(Data extracted from a collection)
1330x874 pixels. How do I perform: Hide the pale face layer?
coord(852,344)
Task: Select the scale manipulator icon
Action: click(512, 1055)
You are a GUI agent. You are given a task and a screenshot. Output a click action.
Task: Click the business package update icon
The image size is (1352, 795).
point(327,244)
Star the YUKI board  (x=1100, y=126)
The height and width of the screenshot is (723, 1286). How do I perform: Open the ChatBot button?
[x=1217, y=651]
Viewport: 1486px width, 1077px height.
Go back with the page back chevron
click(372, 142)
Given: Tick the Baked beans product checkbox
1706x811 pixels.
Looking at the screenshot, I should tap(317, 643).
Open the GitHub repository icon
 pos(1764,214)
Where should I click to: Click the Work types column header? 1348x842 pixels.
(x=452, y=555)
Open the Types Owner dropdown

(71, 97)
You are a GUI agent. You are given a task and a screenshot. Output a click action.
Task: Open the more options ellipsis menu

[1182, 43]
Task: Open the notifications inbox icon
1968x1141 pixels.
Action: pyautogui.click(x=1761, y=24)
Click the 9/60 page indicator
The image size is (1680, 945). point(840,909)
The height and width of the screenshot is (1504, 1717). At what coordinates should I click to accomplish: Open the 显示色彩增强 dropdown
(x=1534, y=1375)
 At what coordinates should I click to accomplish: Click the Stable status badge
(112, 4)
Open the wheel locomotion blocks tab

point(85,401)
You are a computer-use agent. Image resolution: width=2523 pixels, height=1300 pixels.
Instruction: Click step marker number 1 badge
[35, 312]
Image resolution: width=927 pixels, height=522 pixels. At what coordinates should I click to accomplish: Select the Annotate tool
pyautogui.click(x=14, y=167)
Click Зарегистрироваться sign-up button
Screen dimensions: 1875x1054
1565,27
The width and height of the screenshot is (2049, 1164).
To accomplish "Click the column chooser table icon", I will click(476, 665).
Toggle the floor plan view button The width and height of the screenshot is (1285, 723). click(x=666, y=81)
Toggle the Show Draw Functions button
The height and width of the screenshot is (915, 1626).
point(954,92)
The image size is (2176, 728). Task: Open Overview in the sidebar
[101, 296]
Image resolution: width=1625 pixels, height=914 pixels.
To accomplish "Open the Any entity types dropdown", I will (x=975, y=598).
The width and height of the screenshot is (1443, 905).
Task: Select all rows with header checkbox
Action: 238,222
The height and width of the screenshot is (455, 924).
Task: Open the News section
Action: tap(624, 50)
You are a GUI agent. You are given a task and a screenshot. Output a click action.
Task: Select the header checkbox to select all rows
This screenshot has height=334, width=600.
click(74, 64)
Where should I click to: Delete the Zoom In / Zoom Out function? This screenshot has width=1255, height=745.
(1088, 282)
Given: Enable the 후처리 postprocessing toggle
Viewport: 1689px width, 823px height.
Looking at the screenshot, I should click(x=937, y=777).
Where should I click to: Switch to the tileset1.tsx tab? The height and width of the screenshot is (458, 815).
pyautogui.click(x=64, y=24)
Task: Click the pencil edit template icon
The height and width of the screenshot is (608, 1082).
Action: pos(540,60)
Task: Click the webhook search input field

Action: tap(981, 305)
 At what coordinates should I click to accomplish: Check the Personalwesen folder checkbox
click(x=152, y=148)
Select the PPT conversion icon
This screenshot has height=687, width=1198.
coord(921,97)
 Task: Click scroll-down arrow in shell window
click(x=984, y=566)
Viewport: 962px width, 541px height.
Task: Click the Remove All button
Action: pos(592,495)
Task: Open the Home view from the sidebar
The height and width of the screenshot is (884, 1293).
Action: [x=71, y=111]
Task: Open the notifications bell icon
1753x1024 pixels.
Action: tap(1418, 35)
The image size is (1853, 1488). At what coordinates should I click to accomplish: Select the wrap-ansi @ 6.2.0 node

• _What to do_:
The answer must be a word-for-word reproduction of every record above.

• _Expected answer_:
1330x874 pixels. How do I perform: Hide the pale face layer?
coord(852,344)
Task: Select the scale manipulator icon
Action: click(512, 1055)
You are a GUI agent. You are given a task and a screenshot. Output a click action.
Task: Click the business package update icon
The image size is (1352, 795).
point(327,244)
Star the YUKI board  (x=1100, y=126)
The height and width of the screenshot is (723, 1286). How do I perform: Open the ChatBot button?
[x=1217, y=651]
Viewport: 1486px width, 1077px height.
Go back with the page back chevron
click(372, 142)
Given: Tick the Baked beans product checkbox
1706x811 pixels.
Looking at the screenshot, I should tap(317, 643).
Open the GitHub repository icon
 pos(1764,214)
Where should I click to: Click the Work types column header? 1348x842 pixels.
(x=452, y=555)
Open the Types Owner dropdown

(71, 97)
You are a GUI agent. You are given a task and a screenshot. Output a click action.
Task: Open the more options ellipsis menu

[1182, 43]
Task: Open the notifications inbox icon
1968x1141 pixels.
Action: pyautogui.click(x=1761, y=24)
Click the 9/60 page indicator
The image size is (1680, 945). point(840,909)
The height and width of the screenshot is (1504, 1717). At what coordinates should I click to accomplish: Open the 显示色彩增强 dropdown
(x=1534, y=1375)
 At what coordinates should I click to accomplish: Click the Stable status badge
(112, 4)
Open the wheel locomotion blocks tab

point(85,401)
You are a computer-use agent. Image resolution: width=2523 pixels, height=1300 pixels.
Instruction: Click step marker number 1 badge
[35, 312]
Image resolution: width=927 pixels, height=522 pixels. At what coordinates should I click to accomplish: Select the Annotate tool
pyautogui.click(x=14, y=167)
Click Зарегистрироваться sign-up button
Screen dimensions: 1875x1054
1565,27
The width and height of the screenshot is (2049, 1164).
To accomplish "Click the column chooser table icon", I will click(476, 665).
Toggle the floor plan view button The width and height of the screenshot is (1285, 723). click(x=666, y=81)
Toggle the Show Draw Functions button
The height and width of the screenshot is (915, 1626).
point(954,92)
The image size is (2176, 728). Task: Open Overview in the sidebar
[101, 296]
Image resolution: width=1625 pixels, height=914 pixels.
To accomplish "Open the Any entity types dropdown", I will (x=975, y=598).
The width and height of the screenshot is (1443, 905).
Task: Select all rows with header checkbox
Action: 238,222
The height and width of the screenshot is (455, 924).
Task: Open the News section
Action: tap(624, 50)
You are a GUI agent. You are given a task and a screenshot. Output a click action.
Task: Select the header checkbox to select all rows
This screenshot has height=334, width=600.
click(74, 64)
Where should I click to: Delete the Zoom In / Zoom Out function? This screenshot has width=1255, height=745.
(1088, 282)
Given: Enable the 후처리 postprocessing toggle
Viewport: 1689px width, 823px height.
Looking at the screenshot, I should click(x=937, y=777).
Where should I click to: Switch to the tileset1.tsx tab? The height and width of the screenshot is (458, 815).
pyautogui.click(x=64, y=24)
Task: Click the pencil edit template icon
The height and width of the screenshot is (608, 1082).
Action: pos(540,60)
Task: Click the webhook search input field

Action: tap(981, 305)
 At what coordinates should I click to accomplish: Check the Personalwesen folder checkbox
click(x=152, y=148)
Select the PPT conversion icon
This screenshot has height=687, width=1198.
coord(921,97)
 Task: Click scroll-down arrow in shell window
click(x=984, y=566)
Viewport: 962px width, 541px height.
Task: Click the Remove All button
Action: pos(592,495)
Task: Open the Home view from the sidebar
The height and width of the screenshot is (884, 1293).
Action: [x=71, y=111]
Task: Open the notifications bell icon
1753x1024 pixels.
Action: tap(1418, 35)
The image size is (1853, 1488). At what coordinates should I click to accomplish: Select the wrap-ansi @ 6.2.0 node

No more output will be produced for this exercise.